Work item »
Every line of the data below is to be written out again exactly.

Records to use »
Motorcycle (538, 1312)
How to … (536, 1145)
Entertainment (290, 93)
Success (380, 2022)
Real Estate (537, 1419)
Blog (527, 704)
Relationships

Solution to the exercise »
Motorcycle (538, 1312)
How to … (536, 1145)
Entertainment (290, 93)
Success (380, 2022)
Real Estate (537, 1419)
Blog (527, 704)
Relationships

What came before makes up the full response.